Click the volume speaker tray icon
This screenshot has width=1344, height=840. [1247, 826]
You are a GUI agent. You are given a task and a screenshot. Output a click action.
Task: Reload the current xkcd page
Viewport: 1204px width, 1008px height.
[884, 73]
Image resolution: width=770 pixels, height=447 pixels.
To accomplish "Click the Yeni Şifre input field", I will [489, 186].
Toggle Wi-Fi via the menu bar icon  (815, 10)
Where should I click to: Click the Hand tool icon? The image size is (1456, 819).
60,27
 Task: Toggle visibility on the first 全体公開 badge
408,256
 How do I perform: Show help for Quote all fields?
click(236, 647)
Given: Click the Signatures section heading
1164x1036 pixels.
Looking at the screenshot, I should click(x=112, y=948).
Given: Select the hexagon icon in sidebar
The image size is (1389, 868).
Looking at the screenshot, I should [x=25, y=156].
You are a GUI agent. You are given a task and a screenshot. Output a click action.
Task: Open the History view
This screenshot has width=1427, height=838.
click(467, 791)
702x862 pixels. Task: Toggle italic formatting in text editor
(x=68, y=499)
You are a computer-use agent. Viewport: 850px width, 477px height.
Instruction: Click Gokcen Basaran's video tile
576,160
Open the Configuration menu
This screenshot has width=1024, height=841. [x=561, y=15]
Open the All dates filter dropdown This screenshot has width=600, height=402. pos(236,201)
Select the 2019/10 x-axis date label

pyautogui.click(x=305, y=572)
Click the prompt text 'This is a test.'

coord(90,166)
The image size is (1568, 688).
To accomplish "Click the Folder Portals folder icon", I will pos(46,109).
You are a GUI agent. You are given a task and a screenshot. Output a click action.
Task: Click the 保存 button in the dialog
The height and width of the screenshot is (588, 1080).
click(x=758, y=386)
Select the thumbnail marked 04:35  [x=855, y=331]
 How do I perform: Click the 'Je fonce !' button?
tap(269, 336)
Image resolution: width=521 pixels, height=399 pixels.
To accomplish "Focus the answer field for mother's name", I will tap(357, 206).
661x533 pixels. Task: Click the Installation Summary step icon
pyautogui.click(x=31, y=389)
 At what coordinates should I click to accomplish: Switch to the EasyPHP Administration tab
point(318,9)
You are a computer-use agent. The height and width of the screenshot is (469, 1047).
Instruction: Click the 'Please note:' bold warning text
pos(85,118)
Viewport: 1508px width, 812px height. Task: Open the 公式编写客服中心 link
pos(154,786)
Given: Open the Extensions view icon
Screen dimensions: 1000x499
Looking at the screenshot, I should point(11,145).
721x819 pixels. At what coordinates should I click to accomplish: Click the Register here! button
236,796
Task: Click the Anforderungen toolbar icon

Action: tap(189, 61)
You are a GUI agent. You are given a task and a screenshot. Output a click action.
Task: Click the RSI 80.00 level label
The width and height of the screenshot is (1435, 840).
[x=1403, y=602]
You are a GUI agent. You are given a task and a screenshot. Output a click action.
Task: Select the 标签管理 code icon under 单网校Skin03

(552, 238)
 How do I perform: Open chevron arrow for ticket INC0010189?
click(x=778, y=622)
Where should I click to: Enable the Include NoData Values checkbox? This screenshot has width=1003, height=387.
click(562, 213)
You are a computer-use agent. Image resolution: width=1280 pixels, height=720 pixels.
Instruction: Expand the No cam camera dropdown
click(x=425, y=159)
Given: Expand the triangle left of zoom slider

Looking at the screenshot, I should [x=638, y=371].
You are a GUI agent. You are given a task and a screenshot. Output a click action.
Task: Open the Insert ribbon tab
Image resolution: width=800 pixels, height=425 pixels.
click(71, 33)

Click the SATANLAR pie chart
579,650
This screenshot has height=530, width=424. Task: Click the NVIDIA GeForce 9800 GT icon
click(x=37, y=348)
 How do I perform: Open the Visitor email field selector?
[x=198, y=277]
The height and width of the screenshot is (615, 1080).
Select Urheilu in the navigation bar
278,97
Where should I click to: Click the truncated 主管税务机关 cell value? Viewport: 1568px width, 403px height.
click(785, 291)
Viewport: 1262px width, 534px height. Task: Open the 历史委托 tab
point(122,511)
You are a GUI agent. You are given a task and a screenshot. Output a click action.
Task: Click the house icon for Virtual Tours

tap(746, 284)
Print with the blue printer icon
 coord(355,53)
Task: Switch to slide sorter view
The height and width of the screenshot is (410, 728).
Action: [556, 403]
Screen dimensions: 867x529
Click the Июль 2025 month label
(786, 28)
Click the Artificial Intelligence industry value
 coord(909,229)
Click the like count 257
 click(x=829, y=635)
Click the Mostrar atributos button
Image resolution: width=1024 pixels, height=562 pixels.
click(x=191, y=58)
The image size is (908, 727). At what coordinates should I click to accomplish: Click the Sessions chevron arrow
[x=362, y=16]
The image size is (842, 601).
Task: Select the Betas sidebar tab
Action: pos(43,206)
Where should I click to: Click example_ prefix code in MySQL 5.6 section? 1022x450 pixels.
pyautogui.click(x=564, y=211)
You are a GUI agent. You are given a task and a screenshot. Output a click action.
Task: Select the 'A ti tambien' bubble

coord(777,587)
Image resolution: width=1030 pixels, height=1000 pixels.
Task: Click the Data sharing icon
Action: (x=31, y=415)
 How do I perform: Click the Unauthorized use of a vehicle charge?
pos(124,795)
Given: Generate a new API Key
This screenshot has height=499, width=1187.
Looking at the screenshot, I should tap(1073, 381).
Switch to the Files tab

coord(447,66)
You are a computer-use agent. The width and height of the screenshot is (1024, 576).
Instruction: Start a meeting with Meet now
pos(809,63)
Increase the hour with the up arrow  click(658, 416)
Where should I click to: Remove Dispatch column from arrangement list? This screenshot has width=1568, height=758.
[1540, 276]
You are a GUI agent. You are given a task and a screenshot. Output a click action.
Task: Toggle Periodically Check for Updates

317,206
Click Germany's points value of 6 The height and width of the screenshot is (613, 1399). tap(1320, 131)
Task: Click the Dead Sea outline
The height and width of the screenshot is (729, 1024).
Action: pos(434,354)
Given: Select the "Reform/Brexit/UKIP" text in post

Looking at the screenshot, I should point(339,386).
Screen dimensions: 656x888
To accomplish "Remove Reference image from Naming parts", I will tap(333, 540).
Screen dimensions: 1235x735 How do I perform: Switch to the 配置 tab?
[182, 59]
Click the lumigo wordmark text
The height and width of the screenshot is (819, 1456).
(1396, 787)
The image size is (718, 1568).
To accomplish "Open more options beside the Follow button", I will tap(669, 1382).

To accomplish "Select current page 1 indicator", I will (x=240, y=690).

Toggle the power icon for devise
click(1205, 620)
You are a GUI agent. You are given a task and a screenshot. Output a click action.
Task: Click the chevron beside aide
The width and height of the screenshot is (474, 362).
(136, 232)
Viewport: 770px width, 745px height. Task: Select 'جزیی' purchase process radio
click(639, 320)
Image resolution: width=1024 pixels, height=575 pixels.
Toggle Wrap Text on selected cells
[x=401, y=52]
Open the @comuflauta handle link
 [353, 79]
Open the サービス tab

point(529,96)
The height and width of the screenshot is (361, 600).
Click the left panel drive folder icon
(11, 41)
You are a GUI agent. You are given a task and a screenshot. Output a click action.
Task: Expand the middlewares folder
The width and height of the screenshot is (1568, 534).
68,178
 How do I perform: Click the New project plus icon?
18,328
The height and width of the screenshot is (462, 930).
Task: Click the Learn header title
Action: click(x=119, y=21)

==========

#### [PROBLEM STATEMENT]
Repeat exactly the lines above from the one with "Task: Select the 'A ti tambien' bubble" up to and including the one with "Screen dimensions: 656x888". No other line belongs in the reply.

#### [ANSWER SPACE]
Task: Select the 'A ti tambien' bubble

coord(777,587)
Image resolution: width=1030 pixels, height=1000 pixels.
Task: Click the Data sharing icon
Action: (x=31, y=415)
 How do I perform: Click the Unauthorized use of a vehicle charge?
pos(124,795)
Given: Generate a new API Key
This screenshot has height=499, width=1187.
Looking at the screenshot, I should tap(1073, 381).
Switch to the Files tab

coord(447,66)
You are a computer-use agent. The width and height of the screenshot is (1024, 576).
Instruction: Start a meeting with Meet now
pos(809,63)
Increase the hour with the up arrow  click(658, 416)
Where should I click to: Remove Dispatch column from arrangement list? This screenshot has width=1568, height=758.
[1540, 276]
You are a GUI agent. You are given a task and a screenshot. Output a click action.
Task: Toggle Periodically Check for Updates

317,206
Click Germany's points value of 6 The height and width of the screenshot is (613, 1399). tap(1320, 131)
Task: Click the Dead Sea outline
The height and width of the screenshot is (729, 1024).
Action: pos(434,354)
Given: Select the "Reform/Brexit/UKIP" text in post

Looking at the screenshot, I should point(339,386).
Screen dimensions: 656x888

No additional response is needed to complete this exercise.